В некоторых случаях нехватка пашенной земли или желание основать торговую факторию не были главным стимулом для колонизации. Иногда города-государства основывали колонии для избавления от нежелательных лиц, чье присутствие на родине могло вызвать общественные беспорядки. Спартанцы, например, в 706 г. до н.э. основали колонию Тарент в Южной Италии, отправив туда группу незаконнорожденных сыновей, которых нельзя было включить в число граждан. Как и молодые люди из Феры, эти несчастные отверженные явно оказались колонистами не по своей воле.
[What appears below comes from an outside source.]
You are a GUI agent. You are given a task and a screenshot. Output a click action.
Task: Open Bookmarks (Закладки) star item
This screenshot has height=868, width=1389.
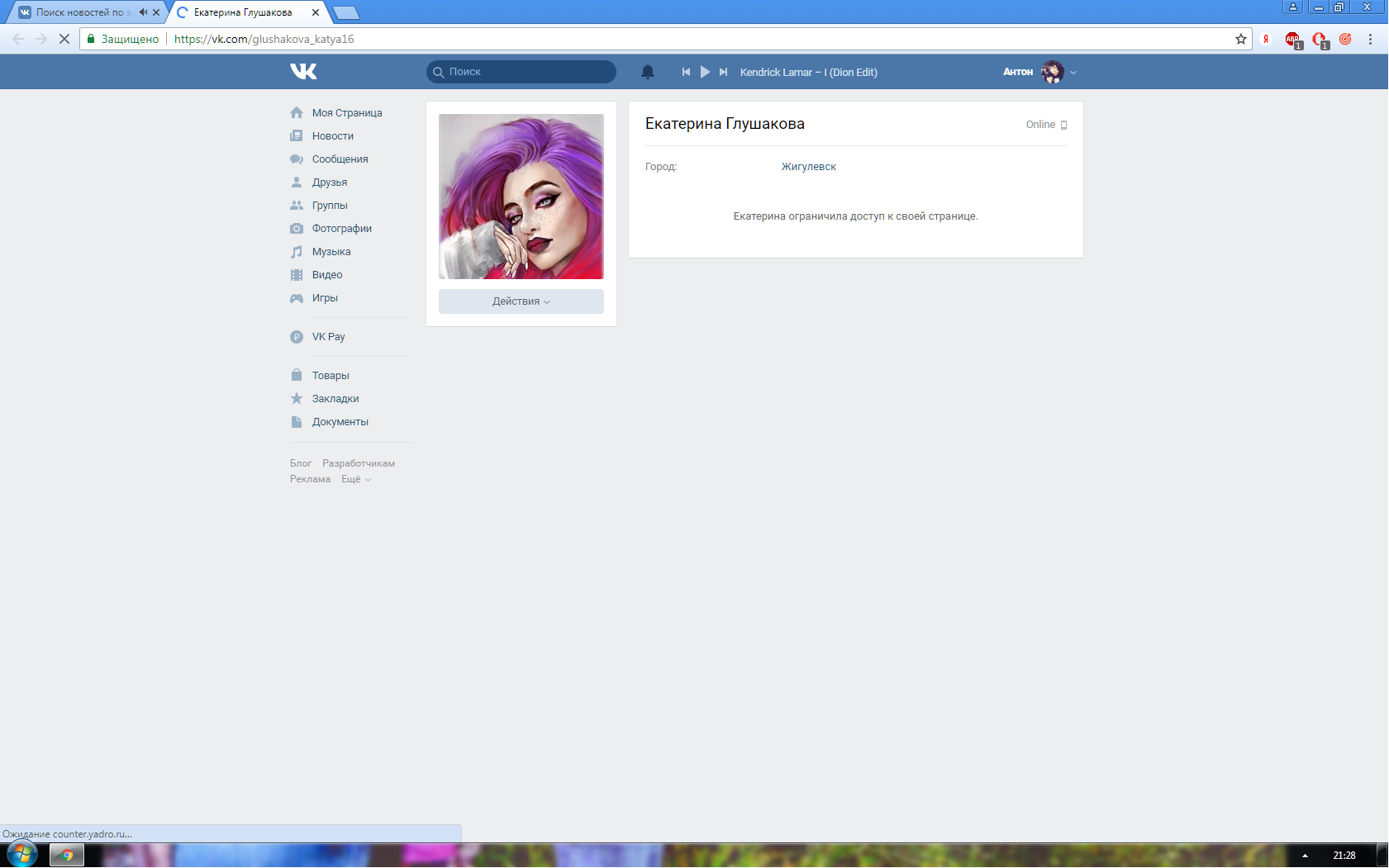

Как происходило взаимодействие с другими народами

Греки архаической эпохи, занятые морской торговлей, способствовали налаживанию контактов с другими народами, особенно в Малой Азии и на Ближнем Востоке, и это взаимодействие привело к переменам в жизни Греции. Греки восхищались этими древними цивилизациями и завидовали их богатству (например, знаменитым золотым сокровищам фригийского царя Мидаса), а также достижениям их культуры — полным жизни изображениям животных на ближневосточной керамике, величественным храмам Египта, финикийской письменности. В начале «темных веков» греческие художники перестали рисовать людей и живых существ. Изображения на керамике, привезенной с Ближнего Востока в конце «темных веков» и в начале архаической эпохи, послужили для греков образцом, так что и на греческих глиняных сосудах появились человеческие фигуры. Стиль ближневосточных рельефов и скульптур также вызвал подражания в греческом искусстве того времени. Когда с улучшением экономической ситуации в конце архаической эпохи у греков появилась возможность возродить монументальное каменное строительство, самыми выдающимися примерами новой тенденции к возведению огромных и дорогих зданий стали храмы, вдохновленные образами египетских святилищ. Кроме того, в VI в. до н.э. греки начали чеканить монету: технологию они почерпнули в Малой Азии у лидийцев, которые сделали это изобретение веком ранее. Однако натуральный обмен осуществлялся еще долгие-долгие годы и после этого новшества, особенно на Ближнем Востоке. Для появления торговли, основанной на денежном обмене, потребовались многие века.

Письменность явилась самым существенным вкладом Ближнего Востока в культуру Греции, последней выходившей из «темных веков». Как упоминалось выше, греки, вероятно, научились алфавитному письму от финикийцев и, как и финикийцы, использовали его для делового оборота и торговли, но вскоре начали применять и для записи литературных текстов, прежде всего поэм Гомера. Поскольку в архаической Греции с ее в основном аграрной экономикой в умении читать и писать не было нужды, а никаких общеобразовательных школ не было, поначалу лишь немногие овладели этим новшеством, использующим буквы для передачи звуков и смыслов.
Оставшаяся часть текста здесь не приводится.